Au sein du paquet d’avants, la courbe suit la même évolution. Wilson Whineray, légende vivante des All Blacks au poste de pilier dans les années 50, émargeait à 94 kg, massif pour l’époque. Son héritier Tony Woodcock en pèse 26 de plus. Jonathan Hugues, de l’université de Massey, explique:

«Les entraîneurs des équipes qui jouent les grands tournois comme les Tri ou les Six nations ont maintenant la possibilité de suivre les courbes de performance physique de leurs joueurs à l’année. Les préparateurs physiques disposent en outre de très bonnes installations et de technologies de pointe. Par exemple, le Pays de Galles utilise un programme mis en place par son équipementier et pratiqué par l’armée américaine. Les coachs peuvent savoir de manière quasi instantanée qui a besoin de repos et qui doit travailler plus dur.»

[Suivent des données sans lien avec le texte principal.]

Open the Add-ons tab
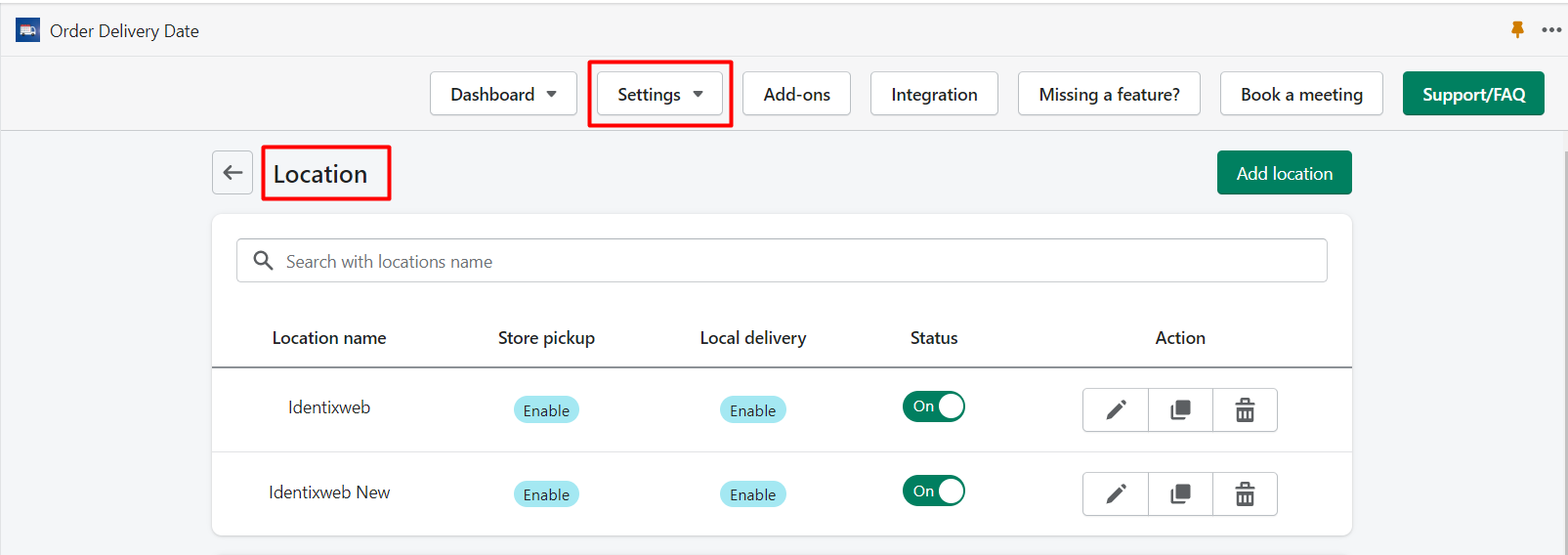This screenshot has height=555, width=1568. [796, 94]
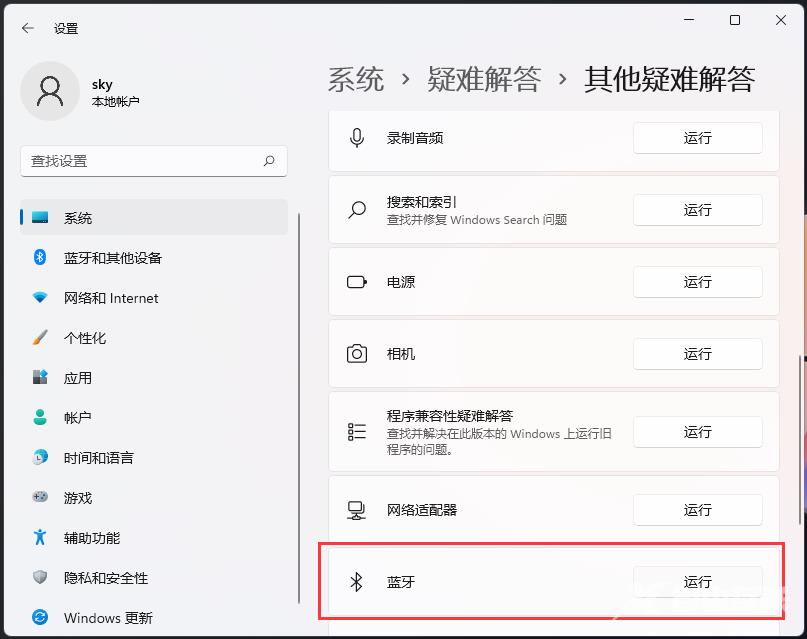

Des améliorations qui amènent au développement de paquets de mammouths: désormais, tout bon 8 de devant qui se respecte dépasse les 900 kg. On était plus proche des 850 kg il y a dix ans.

Arrive-t-on à la limite du développement physique des joueurs? Va-t-on vers une nouvelle génération de golgoths? «Vous pouvez parier que les maillots des All Blacks seront encore plus larges dans quelques années», jugent Jérémy Hapeta et Steve Sannard. Leur collègue Matthew Barnes tempère cette conclusion:  

«La puissance est primordiale dans tous les sports, mais la vitesse aussi. Le rugby, c’est plus que des mastodontes musculeux qui se rentrent dedans. La clef, c’est le rapport poids-puissance. Les meilleurs joueurs sont ceux qui atteignent le meilleur équilibre.»

Kirwan hier, Sonny Bill Williams aujourd’hui, sont des exemples de gabarits en avance sur leurs époques, combinant vitesse, puissance, et bien sûr une certaine technique qui en font des joueurs au-dessus du lot.